Bhagwant University
- Type: Private
- Established: 2008
- Chairman: Anil Singh
- Chancellor: Dr. Asha Singh
- Vice-Chancellor: Dr. V. K. Sharma
- Location: Ajmer, Rajasthan, India
- Website: bhagwantuniversity.ac.in

= Bhagwant University =

University in Ajmer, Rajasthan, India

Bhagwant University is a co-educational private university located in Ajmer, Rajasthan, India.[1] Bhagwant University is privately funded by the Bhagwant Group of Institutions, established in 1999, and the State University, established through an act of the State Legislature of Rajasthan. It is registered with the University Grants Commission under Section 2(f) of the UGC Act 1956.[2]

The courses are approved by the Bar Council of India (BCI), the National Council of Teacher's Education (NCTE),[3] and the Pharmacy Council of India. Bhagwant University follows the standards of the All India Council of Technical Education (AICTE) for its technical programs.

The University is a member of the Association of Indian Universities (AIU), Federation of Indian Chambers of Commerce and Industry (FICCI), Indian Association of Physiotherapists (IAP), and All India Management Association (AIMA).

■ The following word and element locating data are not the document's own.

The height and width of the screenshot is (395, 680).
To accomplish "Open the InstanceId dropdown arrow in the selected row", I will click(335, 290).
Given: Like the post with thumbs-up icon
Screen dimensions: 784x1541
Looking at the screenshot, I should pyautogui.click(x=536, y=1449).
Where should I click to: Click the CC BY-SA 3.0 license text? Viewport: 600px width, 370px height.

In December 2023, it was blacklisted by the Social Justice and Empowerment Department from the scholarship portal for gross irregularities related to students' scholarships.

The university is located in the rural hinterland of Ajmer.

== Academic programs ==
Bhagwant University offers programs in Aeronautical, Petroleum, Mining Engineering, Agriculture Science, Education, Law, and Paramedics.

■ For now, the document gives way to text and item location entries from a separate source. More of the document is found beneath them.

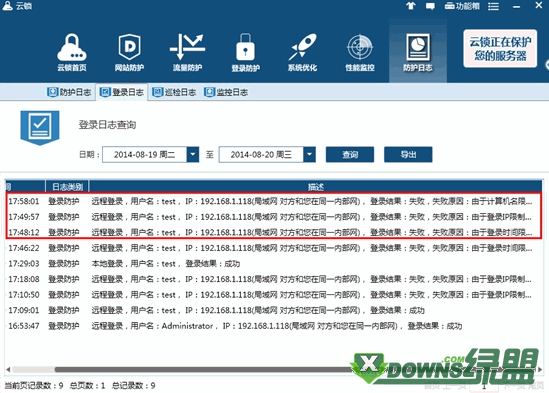Open the menu list icon in title bar
549x393 pixels.
pyautogui.click(x=493, y=6)
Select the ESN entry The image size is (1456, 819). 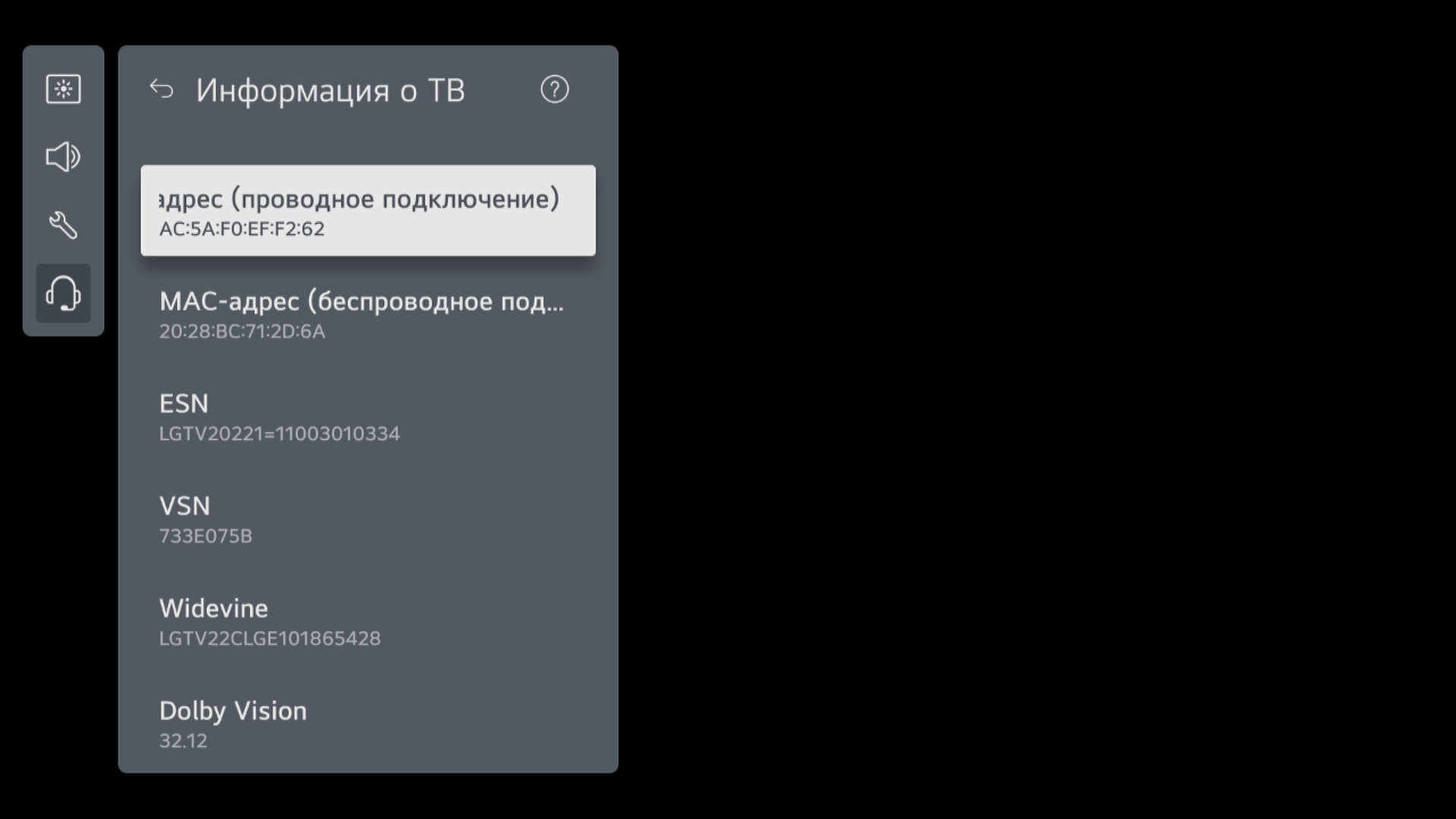click(368, 416)
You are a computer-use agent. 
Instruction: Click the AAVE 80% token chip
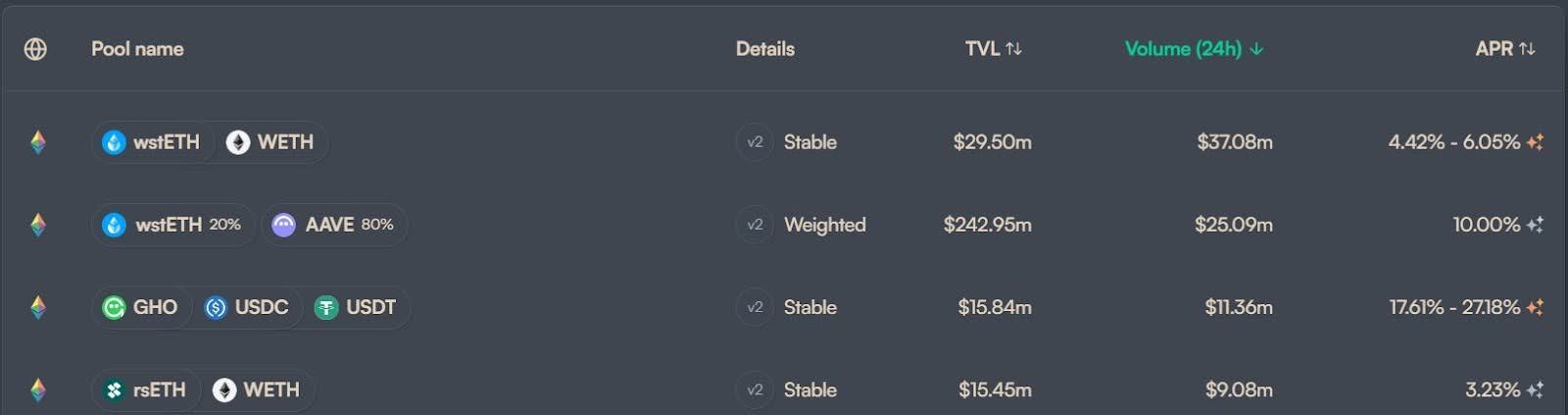[333, 225]
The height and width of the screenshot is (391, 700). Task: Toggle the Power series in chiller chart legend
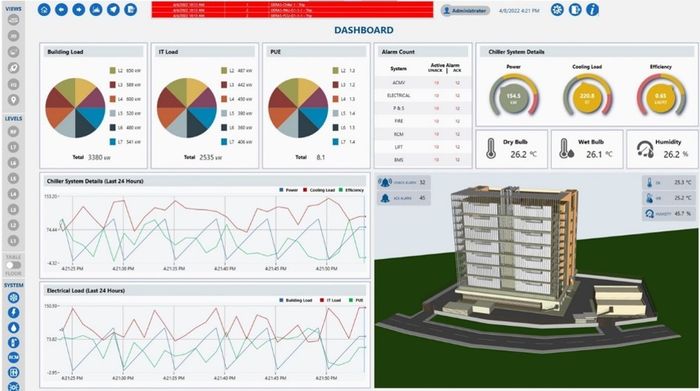pos(288,190)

In addition to bachelor and master programs, the University also offers MPhil and PhD degrees and it acts by the UGC norms for the award of PhD degree. Peer-reviewed research articles are published by research scholars in national and international journals and conferences.

Bhagwant University has signed MoUs with various international universities. Gannon University (United States), University of Sheffield (United Kingdom), Norwegian University of Applied Sciences (Norway), University of Western Australia (Australia), and Regenesys Business School (South Africa) for student and faculty exchange.